- Geography:
- The village area is spread over 1218 hectares, between the mountains of Suin (602 m) and the mass of Cluny. Its altitudes range from 260 meters (downstream of the place called "The Griveaux" 550 m (Bois de St. Pierre)), with a village at 330 meters.
- Sol mostly granite, with some clayey veins here and there. Soil rather poor, which is not favorable to growing vines or the grass (even if it is the occupation of the majority of agricultural parcels today).
- The village's name comes from the root (Celtic? Gallic?) "Buff" which would designate the winds. Buffières would be a rather windswept.
- History:
- Village with typical architecture of Clunysois, Buffières (bufferia) has existed since the Middle Ages. However, traces of megalithic (menhir tumulus) suggest an occupation of the heights from the second millennium BC. Viguerie old, it is mentioned from 510.

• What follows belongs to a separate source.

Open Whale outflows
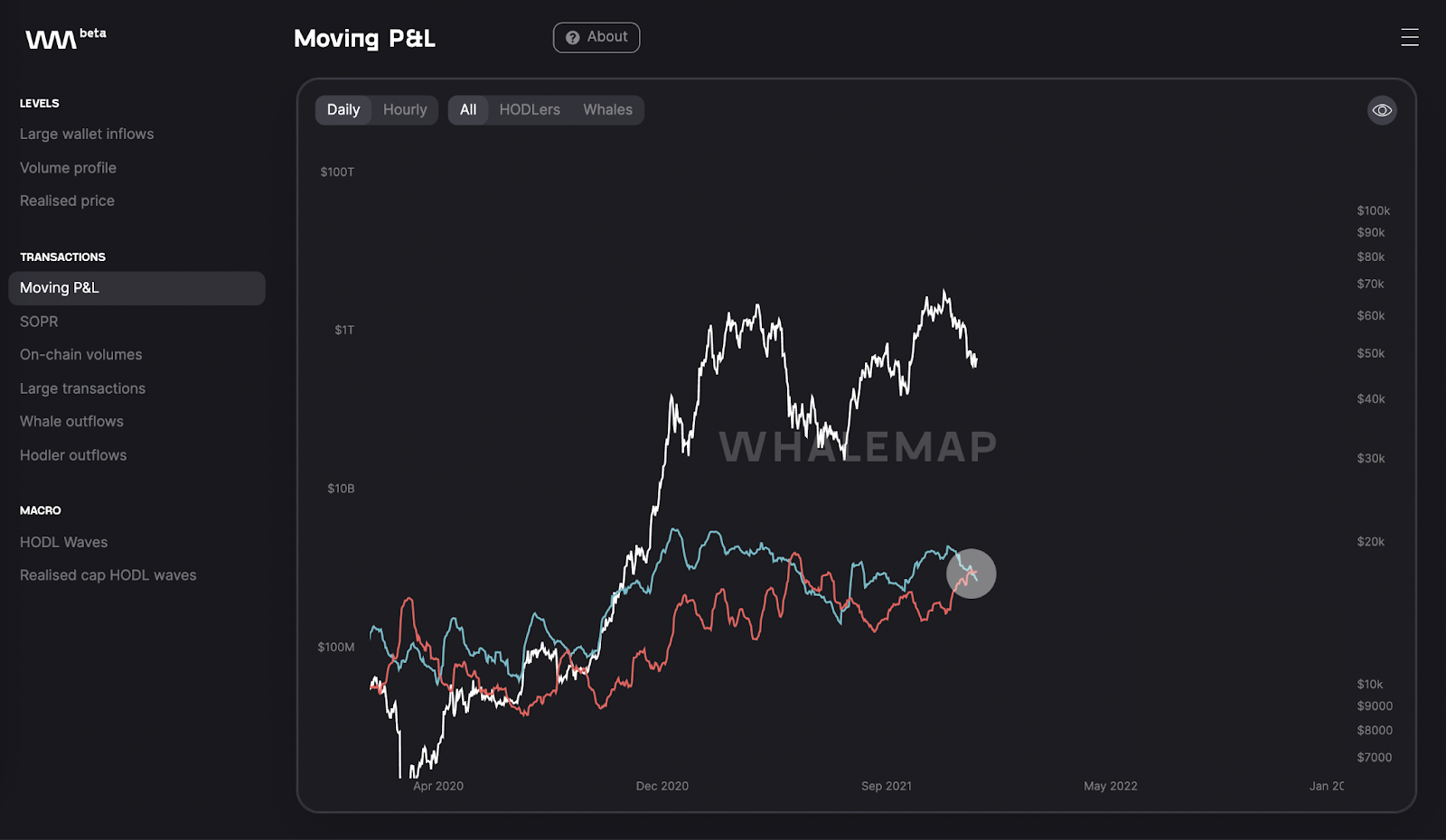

- The charters of the abbey of Cluny mentioned numerous times the name of the village (villa Buferia, ager buferacensis) between the 10th and 18th century.
- The Concordat of 1801 particularly affected the village. A portion of the population refuses to recognize the swearers priests, imposed by the Napoleonic power. A secret cult grows with own clergy, secret rituals conducted in buildings equally inconspicuous. This cult is perpetuated to this day, less clandestine than his birth, but without proselytizing. About a quarter of the population still practiced specific rites (calendar festivals, fasts twice a week and Easter ceremonies alliances and special burials) which fail to materialize publicly by Graves extremely simple (wooden cross, mound land).
- Traditions: A dialect continues to be employed by the ancients and some farmers. His vocabulary is very close dialect of the Charolais, which itself often consists of deformations of Old French.
- Gastronomic specialties:
- The tartoillon: clafoutis with apples or pears ideally cooked in a cabbage leaf.
- The stew: pieces of bacon or pork chops cooked with cabbage, carrots (pastonades) and potatoes (treuffes).